What is required —
Scan the data that follows and count the lines with the string "icon"; answer with the count alone.

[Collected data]

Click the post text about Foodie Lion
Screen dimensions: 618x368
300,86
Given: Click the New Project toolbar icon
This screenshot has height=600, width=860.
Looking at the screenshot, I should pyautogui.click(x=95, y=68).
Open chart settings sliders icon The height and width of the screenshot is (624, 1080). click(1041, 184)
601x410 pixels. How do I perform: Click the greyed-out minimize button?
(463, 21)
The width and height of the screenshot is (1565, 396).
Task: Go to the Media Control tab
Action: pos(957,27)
---
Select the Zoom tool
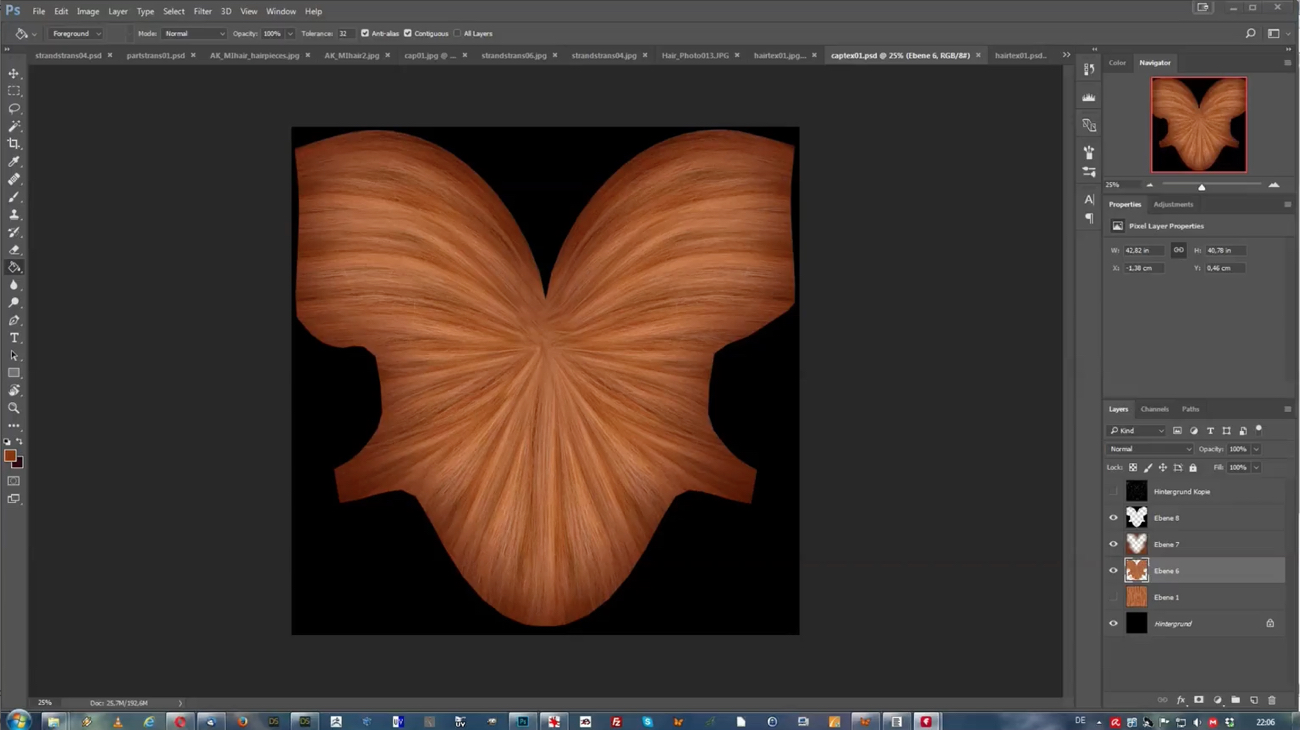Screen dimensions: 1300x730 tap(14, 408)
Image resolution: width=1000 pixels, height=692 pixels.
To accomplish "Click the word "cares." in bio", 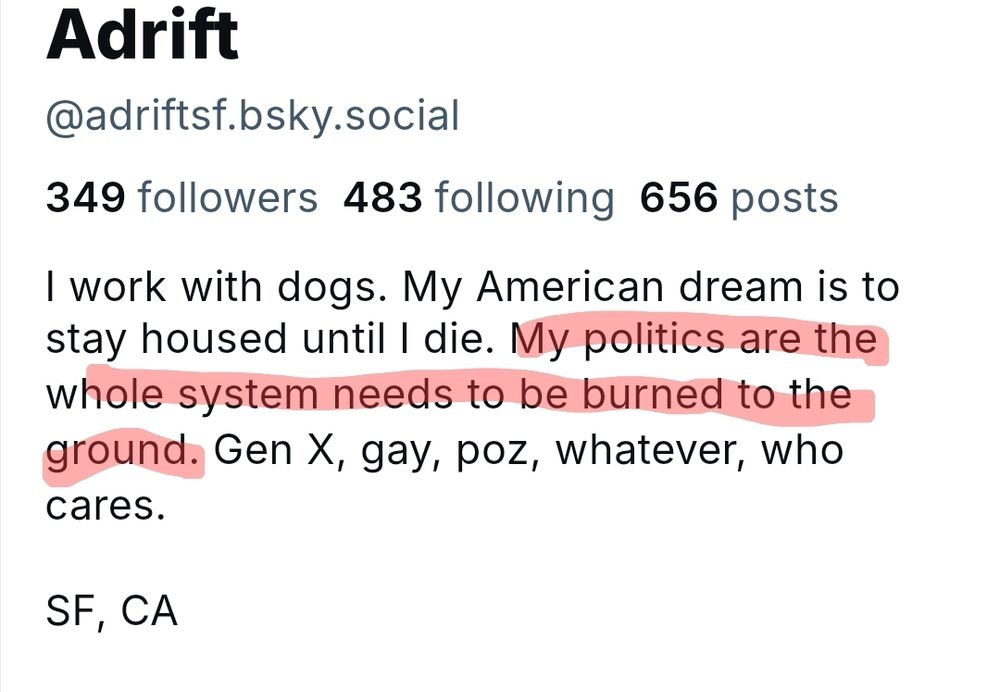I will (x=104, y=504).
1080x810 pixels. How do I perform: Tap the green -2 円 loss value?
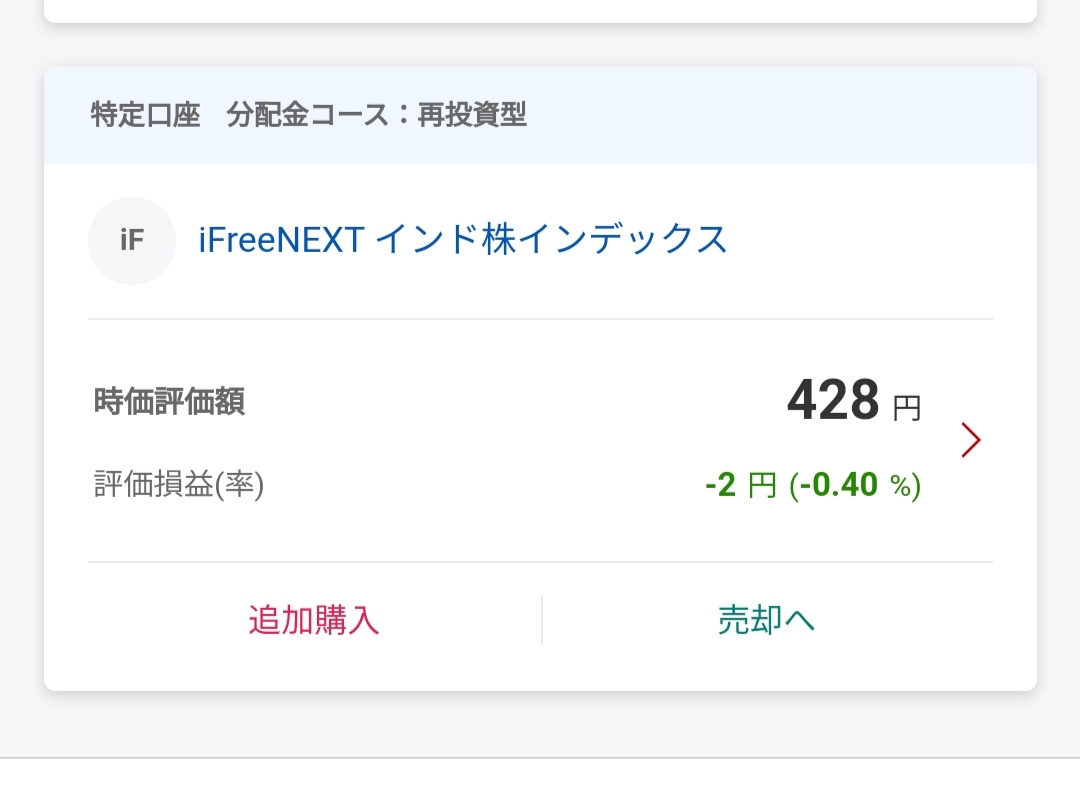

Response area —
2